One of the best ways of understanding the interconnected nature of the global asset markets is to watch activity in the US Dollar. The US Dollar is the world’s reserve currency and most of the commonly traded commodities assets are priced in Dollars. This means that the overall trend in the greenback can have a major influence on assets like gold and oil. For example, if the Dollar is seen in a strong upward rally, spread betters will start to expect to see downside pressure in gold and oil. Commodities that are priced in Dollars will have an inversely correlated relationship to the Dollar.

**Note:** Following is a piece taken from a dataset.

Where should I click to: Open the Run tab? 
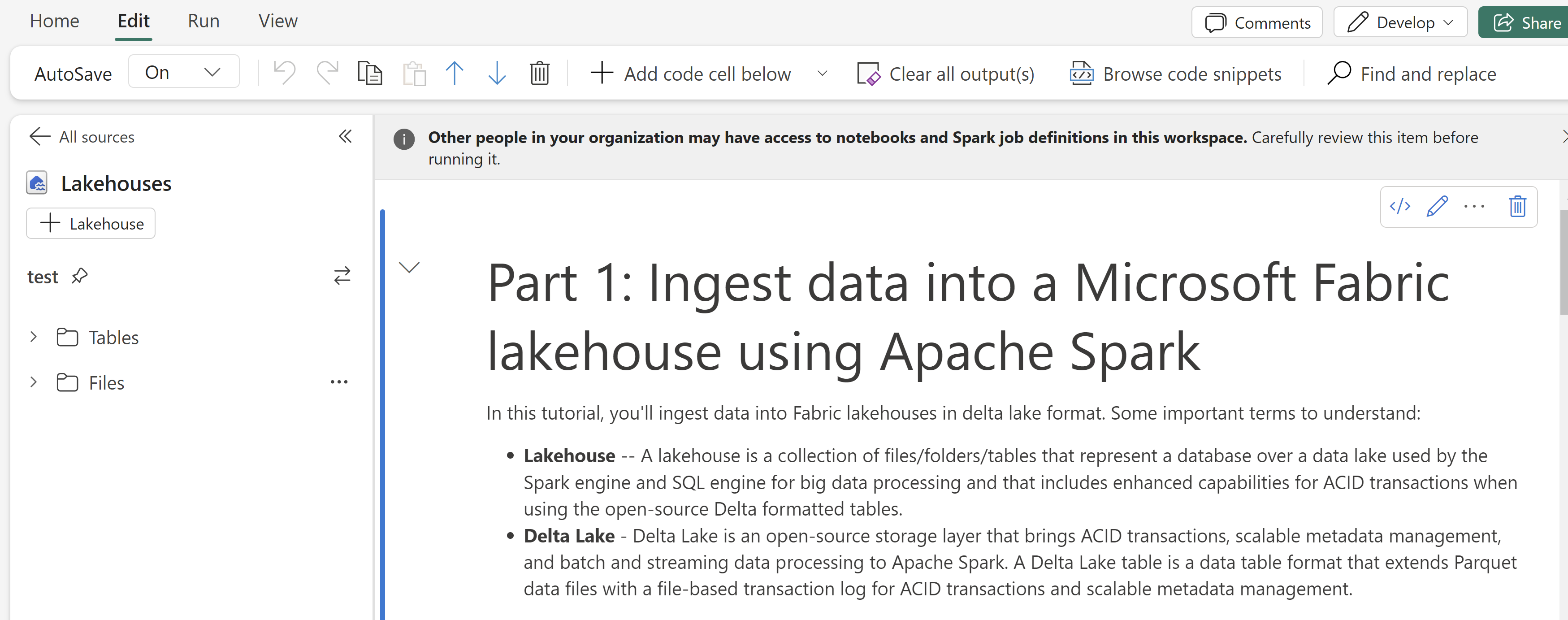point(204,22)
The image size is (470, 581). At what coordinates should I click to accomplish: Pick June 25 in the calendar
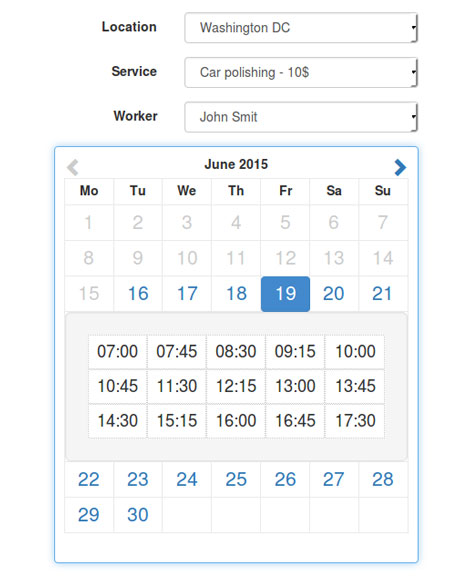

So it is reasonable to expect positive or negative for the Dollar to have the reverse impact on commodities. Can this correlation be enough to create new price trends on its own? Not usually. But if we think back to the financial crisis years following the market crash in 2008 it is possible to find an example where this occurred. Is the inverse correlation enough to influence more minor fluctuations in commodities prices? Absolutely. So it is almost always a good idea to have some sense of where the Dollar is headed before making taking on any significant positions in commodities trades.
Commodities Influence on Stocks
Of course, the Dollar is not the only asset spread better should be watching. Commodities themselves can have significant influence on stock values, as the prices for raw materials can have a significant impact on the ability for specific companies to generate strong earnings revenue. One of the best examples can be seen in oil prices, and this this is such a widely used energy product, changes here can influence more than simple oil company stocks.
Let’s say that oil prices are rising strongly. What influence would this have on oil stocks? What influence would likely be seen in the stock market as a whole? For oil stocks, a scenario like this would be bullish. Oil companies are in the business of selling oil, and higher prices mean that those companies will be able to charge more for their inventories. For stocks as a whole, the influence would be bearish. This is because most company will have higher energy costs, and regular consumers will have less expendable income to buy large items. This would be most relevant for spread betters that focus on the major stock benchmarks (for example, the FTSE 100, the S&P 500, or the German DAX).
Conclusion -- Don’t Neglect An Asset Class Just Because You Aren’t Trading It
The main point to remember here is that no asset class exists in a vacuum. Rising or falling asset prices in one area will have at least some influence on the others, so it is important to understand how these assets interact with one another. Is the correlation positive or negative? Is your asset priced in Dollars? Will rising energy prices influence a certain stock in a positive or negative way? These are critical questions that should be answered when defining your exit and entry levels in a spread betting trade.